Глафира жила в этой конуренке очень давно, еще с тех пор, когда совсем девчонкой нанялась в дом Вольских помощницей кухарки. Потом кухарка в родах померла, и молоденькая помощница заняла ее место, втайне мечтая женить на себе хозяйского сына своего одногодка Аркадия. Чтобы приблизить заветную мечту Глафира по делу и без дела ходила по коридору, приодевшись и нарумянив щеки. Однако барчук упрямо не желал замечать ни новой сатиновой блузки, вот-вот готовой лопнуть на арбузных Глафириных грудях, ни сшитой из дорогого отреза пышной юбки, выгодно подчеркивающей не слишком-то узкую талию поварихи. Поняв, что ее лицо, веснушчатое и круглое, как перепелиное яйцо, не вызывает в Аркадии никаких эмоций, кроме раздражения, Глафира перестала совершать прогулки по коридору и затаила к барчуку жгучую неприязнь.
Революция уравняла прислугу с хозяевами, и новая власть отдала Глафире ее чулан в полное распоряжение. А со временем получилось и расписаться со свихнувшимся барчуком. Глафира очень надеялась, что рано или поздно ненавистный муж сгинет в психушке, а ей в полное распоряжение достанутся добротная мебель и шикарные хоромы. Но тихое помешательство Аркадия Борисовича каждый раз признавалось докторами не опасным для общества, и художника, подлечив, к огромной досаде жены, отпускали домой. Аркадий возвращался пришибленный, смирный и некоторое время никуда не выходил. Питался он сырой картошкой, воруя ее по ночам у соседей из выставленных на кухне ящиков для овощей.

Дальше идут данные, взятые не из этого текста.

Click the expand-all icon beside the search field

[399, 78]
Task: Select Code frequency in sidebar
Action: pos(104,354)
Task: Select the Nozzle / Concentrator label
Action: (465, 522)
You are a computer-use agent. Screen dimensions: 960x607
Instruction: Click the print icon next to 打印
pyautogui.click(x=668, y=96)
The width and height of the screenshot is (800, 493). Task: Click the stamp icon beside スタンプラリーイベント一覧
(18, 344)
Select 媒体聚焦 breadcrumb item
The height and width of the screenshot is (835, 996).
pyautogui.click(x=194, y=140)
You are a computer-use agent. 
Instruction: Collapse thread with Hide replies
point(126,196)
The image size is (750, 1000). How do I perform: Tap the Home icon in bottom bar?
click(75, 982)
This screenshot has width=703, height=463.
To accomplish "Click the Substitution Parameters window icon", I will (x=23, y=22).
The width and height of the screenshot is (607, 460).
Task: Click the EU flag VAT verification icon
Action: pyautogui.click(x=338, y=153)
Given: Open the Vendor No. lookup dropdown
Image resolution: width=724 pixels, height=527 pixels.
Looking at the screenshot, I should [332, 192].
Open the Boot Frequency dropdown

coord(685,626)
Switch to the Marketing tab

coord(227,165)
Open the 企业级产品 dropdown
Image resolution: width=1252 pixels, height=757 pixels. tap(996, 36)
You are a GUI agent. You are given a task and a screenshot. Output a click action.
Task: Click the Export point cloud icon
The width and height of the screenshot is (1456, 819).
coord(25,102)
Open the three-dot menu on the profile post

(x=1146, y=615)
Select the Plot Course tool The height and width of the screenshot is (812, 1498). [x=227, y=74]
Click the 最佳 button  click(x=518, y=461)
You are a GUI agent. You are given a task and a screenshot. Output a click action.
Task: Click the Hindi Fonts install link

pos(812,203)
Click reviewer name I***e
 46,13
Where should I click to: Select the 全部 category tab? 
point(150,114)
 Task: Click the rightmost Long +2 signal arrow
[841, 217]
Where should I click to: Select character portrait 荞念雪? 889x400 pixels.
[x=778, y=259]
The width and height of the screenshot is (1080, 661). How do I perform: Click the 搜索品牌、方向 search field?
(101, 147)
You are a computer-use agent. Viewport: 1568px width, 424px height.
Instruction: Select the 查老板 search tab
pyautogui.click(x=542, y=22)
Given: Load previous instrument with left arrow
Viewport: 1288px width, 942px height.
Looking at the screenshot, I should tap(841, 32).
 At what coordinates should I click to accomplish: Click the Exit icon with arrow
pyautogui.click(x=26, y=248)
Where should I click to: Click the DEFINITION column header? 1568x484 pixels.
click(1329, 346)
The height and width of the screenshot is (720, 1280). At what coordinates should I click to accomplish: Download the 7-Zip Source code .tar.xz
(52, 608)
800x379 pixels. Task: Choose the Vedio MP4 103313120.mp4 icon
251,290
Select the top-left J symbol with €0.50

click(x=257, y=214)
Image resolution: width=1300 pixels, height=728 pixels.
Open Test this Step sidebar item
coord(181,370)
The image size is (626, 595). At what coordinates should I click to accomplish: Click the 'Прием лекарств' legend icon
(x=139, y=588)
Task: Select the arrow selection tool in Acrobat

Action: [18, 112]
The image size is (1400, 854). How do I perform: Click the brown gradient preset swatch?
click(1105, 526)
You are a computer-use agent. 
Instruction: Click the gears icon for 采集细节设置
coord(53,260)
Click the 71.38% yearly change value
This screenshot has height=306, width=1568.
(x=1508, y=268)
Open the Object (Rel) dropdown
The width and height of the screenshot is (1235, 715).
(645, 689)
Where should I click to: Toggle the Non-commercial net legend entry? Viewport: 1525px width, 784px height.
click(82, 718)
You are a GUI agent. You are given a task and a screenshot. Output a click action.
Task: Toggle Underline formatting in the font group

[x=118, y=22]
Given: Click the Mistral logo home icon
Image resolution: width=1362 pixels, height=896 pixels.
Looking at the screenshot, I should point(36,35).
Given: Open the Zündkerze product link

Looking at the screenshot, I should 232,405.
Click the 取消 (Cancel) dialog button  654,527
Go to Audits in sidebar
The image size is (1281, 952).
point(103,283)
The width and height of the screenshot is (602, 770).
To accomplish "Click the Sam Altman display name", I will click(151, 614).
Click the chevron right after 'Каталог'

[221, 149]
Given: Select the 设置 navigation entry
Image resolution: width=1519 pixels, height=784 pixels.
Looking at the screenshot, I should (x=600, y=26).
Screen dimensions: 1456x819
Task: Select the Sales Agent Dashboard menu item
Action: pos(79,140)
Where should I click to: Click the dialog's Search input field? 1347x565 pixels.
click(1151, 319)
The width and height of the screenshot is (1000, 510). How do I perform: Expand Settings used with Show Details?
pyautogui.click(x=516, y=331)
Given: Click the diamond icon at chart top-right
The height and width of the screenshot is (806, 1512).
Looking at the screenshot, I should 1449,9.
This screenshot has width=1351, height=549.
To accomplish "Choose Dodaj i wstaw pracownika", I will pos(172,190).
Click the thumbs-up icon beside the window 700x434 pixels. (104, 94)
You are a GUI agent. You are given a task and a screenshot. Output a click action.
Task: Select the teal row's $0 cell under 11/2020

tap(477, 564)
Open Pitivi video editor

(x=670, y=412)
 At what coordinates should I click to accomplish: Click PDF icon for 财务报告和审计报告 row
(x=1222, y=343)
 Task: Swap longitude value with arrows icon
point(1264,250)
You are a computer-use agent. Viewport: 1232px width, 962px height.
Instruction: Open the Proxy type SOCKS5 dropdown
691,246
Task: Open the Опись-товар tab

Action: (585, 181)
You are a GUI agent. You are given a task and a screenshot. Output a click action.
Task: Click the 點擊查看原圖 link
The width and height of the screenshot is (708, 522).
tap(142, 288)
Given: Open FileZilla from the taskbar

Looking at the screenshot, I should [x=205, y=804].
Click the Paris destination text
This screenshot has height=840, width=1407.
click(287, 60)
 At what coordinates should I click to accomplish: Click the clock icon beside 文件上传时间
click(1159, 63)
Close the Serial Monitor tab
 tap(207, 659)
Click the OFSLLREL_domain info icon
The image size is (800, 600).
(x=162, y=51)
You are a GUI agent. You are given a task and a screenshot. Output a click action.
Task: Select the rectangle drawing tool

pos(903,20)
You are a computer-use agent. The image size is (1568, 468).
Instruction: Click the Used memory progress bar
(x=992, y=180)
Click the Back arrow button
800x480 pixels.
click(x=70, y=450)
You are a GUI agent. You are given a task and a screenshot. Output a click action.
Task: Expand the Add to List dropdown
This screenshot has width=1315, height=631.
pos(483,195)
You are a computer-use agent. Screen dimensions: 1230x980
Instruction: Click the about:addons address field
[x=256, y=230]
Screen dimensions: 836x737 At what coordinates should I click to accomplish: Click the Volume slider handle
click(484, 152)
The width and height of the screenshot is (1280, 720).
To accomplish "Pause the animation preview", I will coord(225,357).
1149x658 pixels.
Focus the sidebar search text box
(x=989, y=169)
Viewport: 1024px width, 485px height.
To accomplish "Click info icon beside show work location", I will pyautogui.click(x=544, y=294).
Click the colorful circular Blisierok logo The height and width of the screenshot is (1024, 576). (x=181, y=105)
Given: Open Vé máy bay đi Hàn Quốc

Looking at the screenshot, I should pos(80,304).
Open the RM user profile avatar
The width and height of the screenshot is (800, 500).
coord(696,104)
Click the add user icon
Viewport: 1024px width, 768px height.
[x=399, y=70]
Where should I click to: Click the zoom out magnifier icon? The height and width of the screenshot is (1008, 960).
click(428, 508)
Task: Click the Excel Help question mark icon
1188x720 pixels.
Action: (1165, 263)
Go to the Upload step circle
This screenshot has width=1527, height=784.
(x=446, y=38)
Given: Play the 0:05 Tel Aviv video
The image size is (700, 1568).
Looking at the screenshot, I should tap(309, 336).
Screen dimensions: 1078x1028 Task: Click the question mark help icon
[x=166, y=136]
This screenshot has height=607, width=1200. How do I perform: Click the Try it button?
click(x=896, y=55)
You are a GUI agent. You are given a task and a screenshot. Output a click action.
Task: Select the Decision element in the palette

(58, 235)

В войну Аркадий Борисович остался в квартире один, отказавшись уехать в эвакуацию, и, возвращаясь из Ташкента в Москву вместе с сожителем – контуженым танкистом Федором, Глафира надеялась, что законный муженек околел от голода или убит шальной пулей. Но безумец разрушил ее надежды, выйдя на звук открывающейся двери в коридор. Он безмолвно смерил их с Федором долгим пустым взглядом и снова скрылся за двустворчатыми дверями комнаты, которую Глафира так жаждала назвать своей. Они зажили по-соседски, друг другу не мешая и лишний раз стараясь не попадаться на глаза. Федя Аркадия не обижал, держался с ним вежливо, хотя один раз чуть было не дошло до драки.
Глафира вот-вот должна была родить, и бывший танкист отправился к Аркадию, поговорить по-мужски. Просил он немного – всего лишь уступить большую комнату, упирая на то, что Аркадий и Глафира по закону муж и жена, лицевые счета у них объединены, и, следовательно, супруги имеют равные права на обе комнаты. А так как Глафира ждет пополнение, она имеет приоритетные права на более просторное помещение. Аркадий отреагировал на справедливую просьбу возмущенным криком, требуя, чтобы Федор убирался вон. На крик прибежал бухгалтер Кенигсон, занимавший крайнюю комнату у самой двери, он принял сторону Аркадия, обзывая Глафиру бессовестной самкой и обещая написать на Федора заявление в паспортный стол, за то, что тот который год живет у них в квартире без прописки. К Науму Евсеевичу присоединилась еще одна соседка, учительница Люба, и Глафире пришлось отступить.